### Task prompt
Copy out every item below word for word, leaving out the pictures.

Data on locating visible targets
>> Start

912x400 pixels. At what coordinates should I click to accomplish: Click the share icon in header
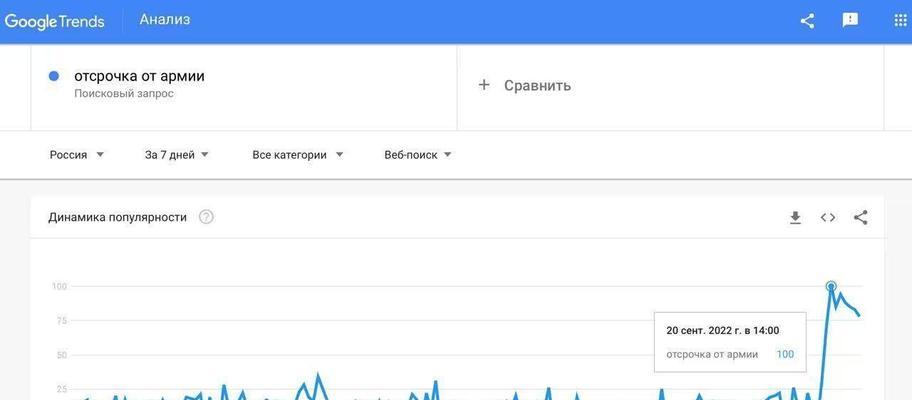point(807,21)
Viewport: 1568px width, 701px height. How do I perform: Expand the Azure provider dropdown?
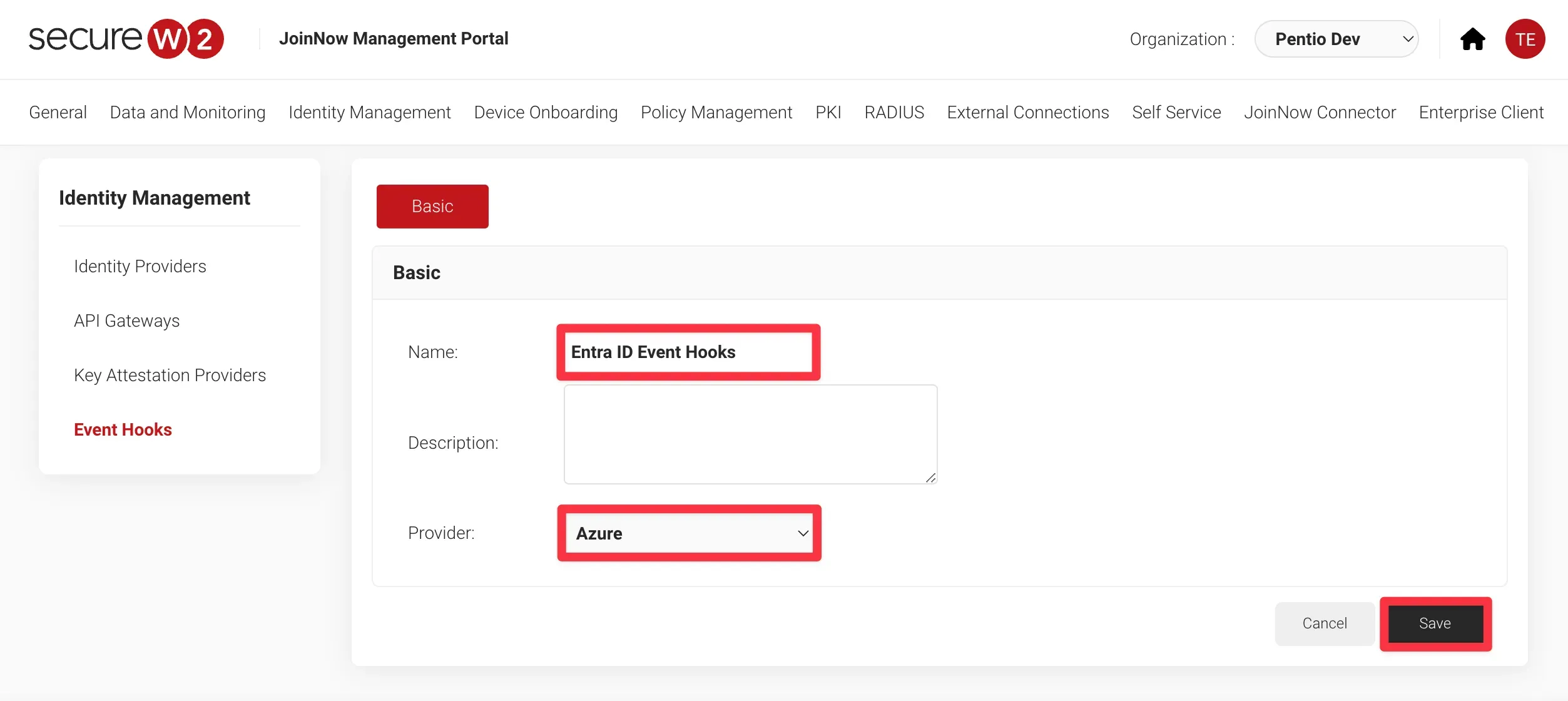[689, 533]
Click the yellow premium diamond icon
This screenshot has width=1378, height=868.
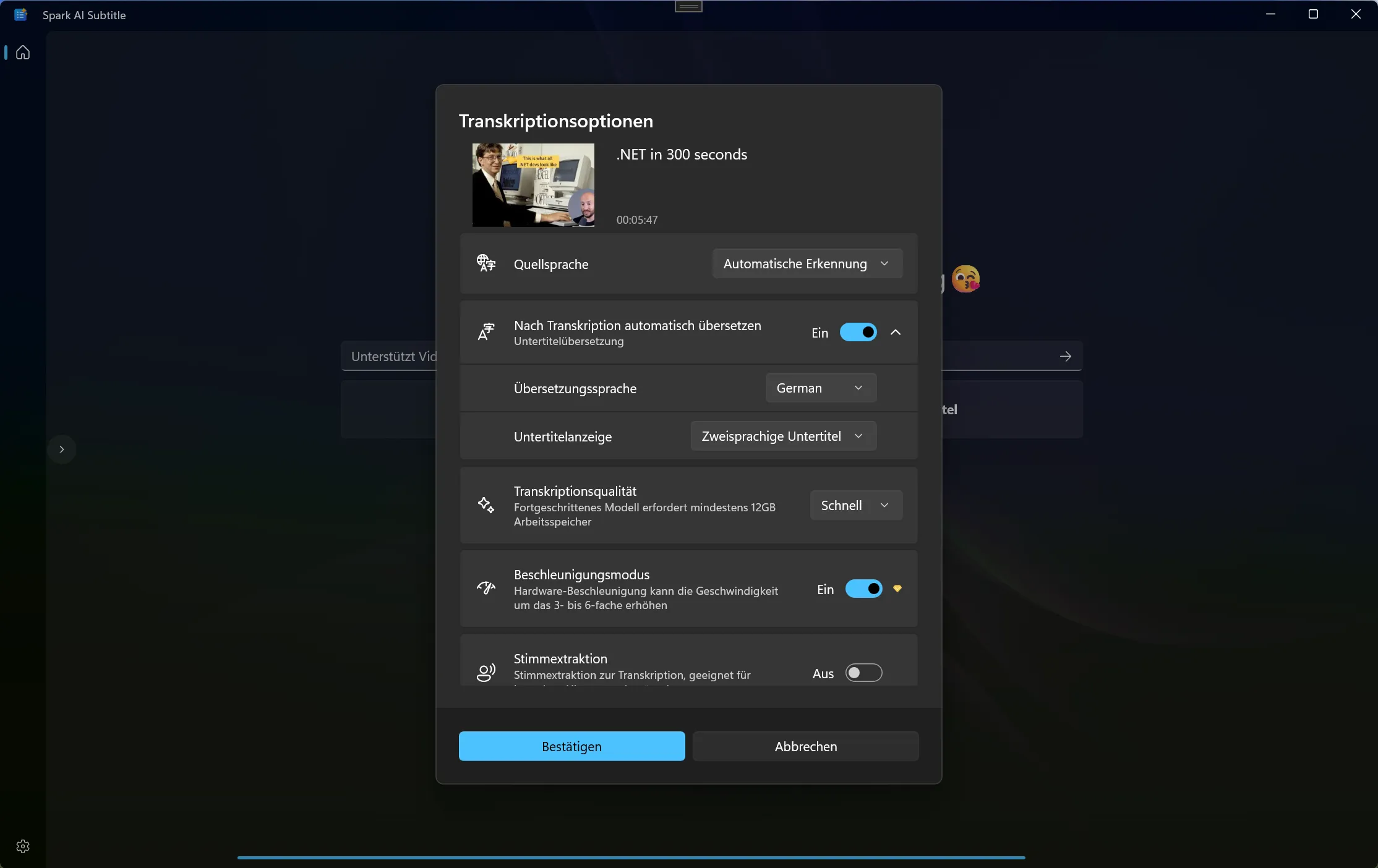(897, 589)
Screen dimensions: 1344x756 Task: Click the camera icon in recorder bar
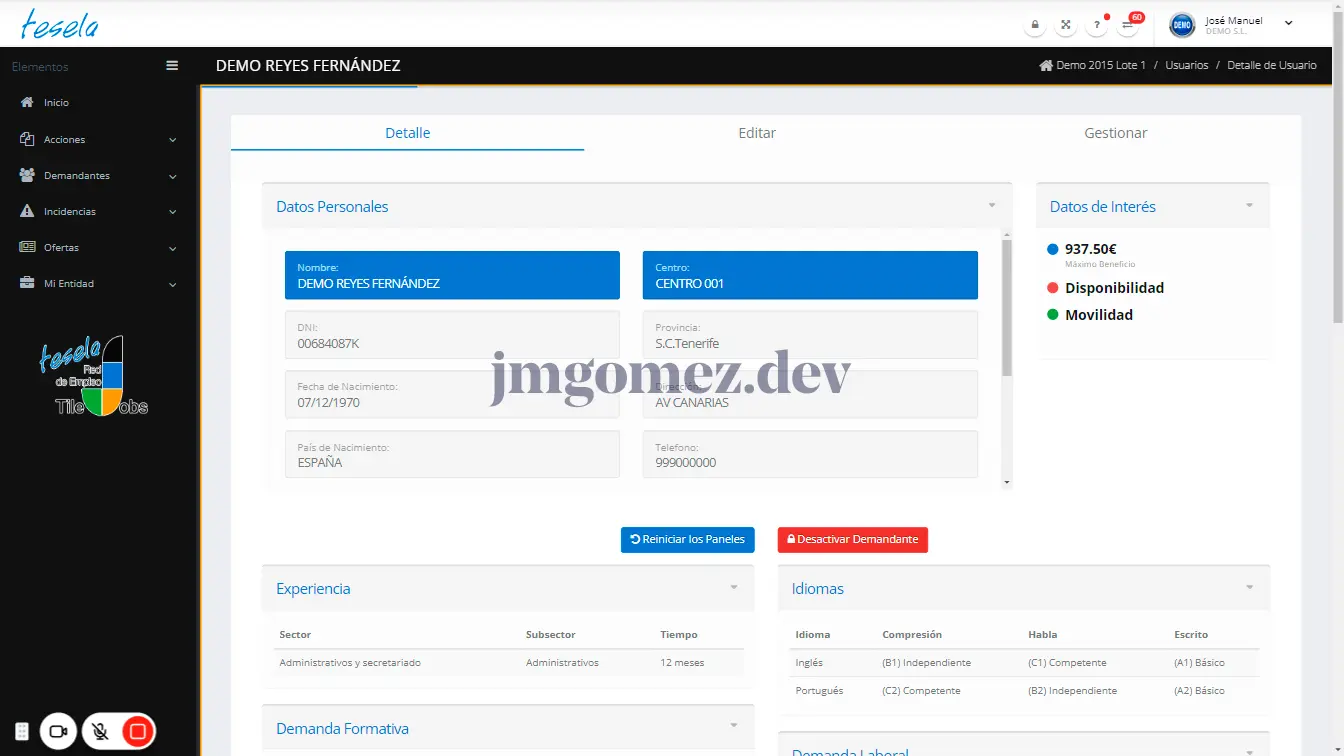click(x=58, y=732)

>> End

### Result
912x400 pixels. At what coordinates should I click to accomplish: Click the share icon in header
point(807,21)
Viewport: 1568px width, 701px height. How do I perform: Expand the Azure provider dropdown?
[689, 533]
Click the yellow premium diamond icon
This screenshot has width=1378, height=868.
(897, 589)
Screen dimensions: 1344x756 Task: Click the camera icon in recorder bar
click(x=58, y=732)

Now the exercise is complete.